CONTAGION: US banking system concerns, triggered by weakness at Silicon Valley, Signature, and Silvergate banks, has spread to Europe. The Stoxx 600 Banks index, Europe’s biggest sector, is down 15% in a week. This reflects nervous investors and the unique importance of banks to economies. But Europe’s banking system has key differences vs the US. This makes a big bank failure less likely. Capital is higher and regulations tighter. But a failure, however unlikely, could have a bigger impact and take longer to resolve. We see banking risks as specific not systemic on both sides of the Atlantic. And authorities with the tools to address. The Fed has acted. Swiss SNB gave support yesterday. ECB will address at its press conference today. But the support will be for the system and depositors not necessarily for share or bondholders.
GOOD: It’s barely ten years since the European debt crisis saw a new region- wide regulation and crisis fighting architecture, with European Banking Authority (EBA) regulator and European Stability Mechanism (ESM) rescue fund. It’s banks have generally higher capital and liquidity than in US. They are more tightly regulated from $50 billion asset level vs the $250 billion level in the US. Whilst Europe’s banks more consolidated, though with exceptions like Germany.

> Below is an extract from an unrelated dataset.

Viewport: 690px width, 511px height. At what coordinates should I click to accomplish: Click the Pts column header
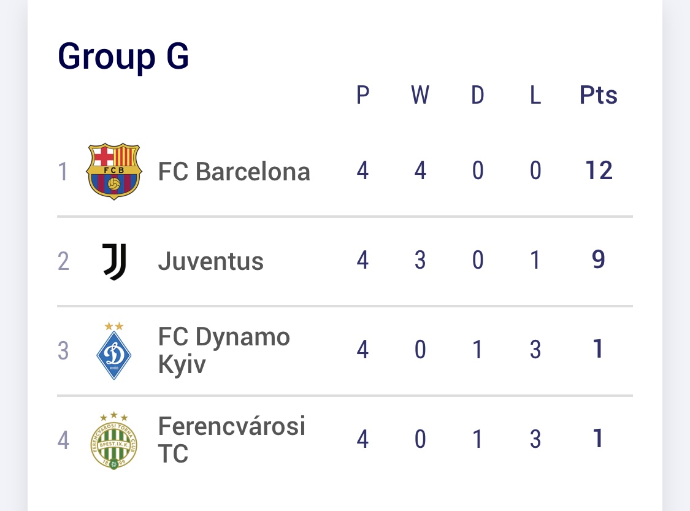[x=598, y=96]
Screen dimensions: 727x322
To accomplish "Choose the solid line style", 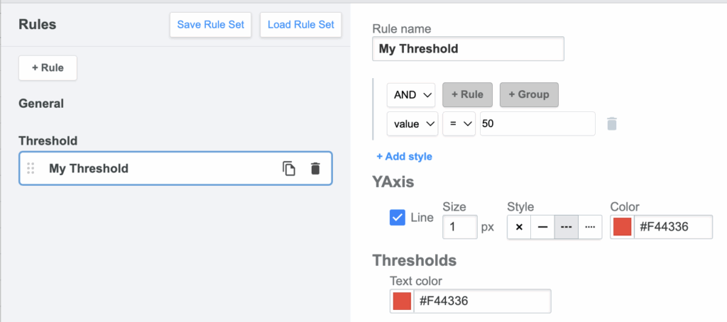I will (x=542, y=228).
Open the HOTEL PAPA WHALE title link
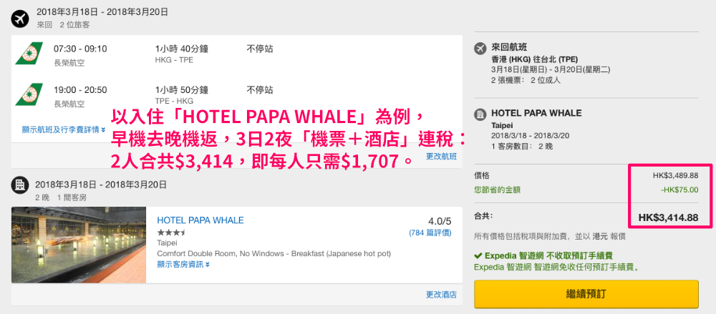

BAD: Less positive are the impacts if a major bank was to fail. Bank loans as a percentage of European economies are much higher (see chart) than the US. Banks are the source of most company loans in Europe, whereas US companies much prefer the bond market. The sector plumbing in Europe is different across the 27-member EU. Ranging from country-based deposit insurance to cumbersome bank work-out schemes. It is more complex than the US.